Office of the Ombudsman
- Logo of the Office of the Ombudsman

Agency overview
- Jurisdiction: Antigua and Barbuda
- Headquarters: St John's, Antigua and Barbuda
- Annual budget: $
- Agency executive: Dr Hayden Thomas, Ombudsman;
- Website: http://www.ombudsman.gov.ag/bio.html

= Office of the Ombudsman (Antigua and Barbuda) =

The Office of the Ombudsman is an independent officer of Parliament appointed under Section 66 of the Antigua and Barbuda Constitution. It is accredited as a national human rights institution (NHRI) but with the lowest ('C') status accorded by the International Co-ordinating Committee of NHRIs (ICC). It has only limited participation in the regional NHRI network, the Network of National Institutions in the Americas. Like most ombudsman offices it is primarily concerned with addressing maladministration in public bodies, rather than human rights violations.

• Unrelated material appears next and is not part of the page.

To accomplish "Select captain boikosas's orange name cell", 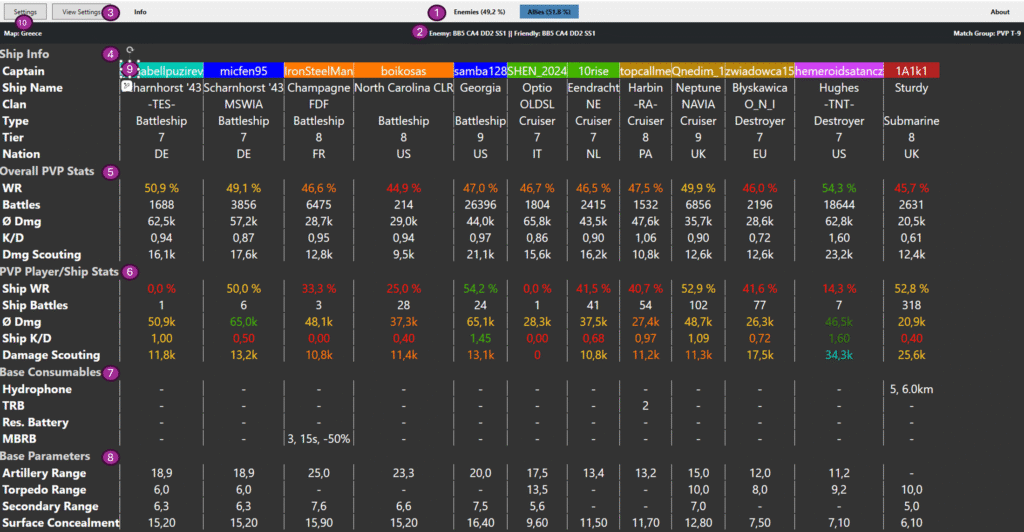I will click(403, 71).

The current Ombudsman is Dr Hayden Thomas, who was appointed Antigua and Barbuda's first Ombudsman in 1995 and was later elected President of the Caribbean Ombudsman Association, member of the board of directors of the International Ombudsman Institute (IOI) and vice-chairman of the Board of the Special Fund for Ombudsman and other National Human Rights Institutions in Latin America and the Caribbean.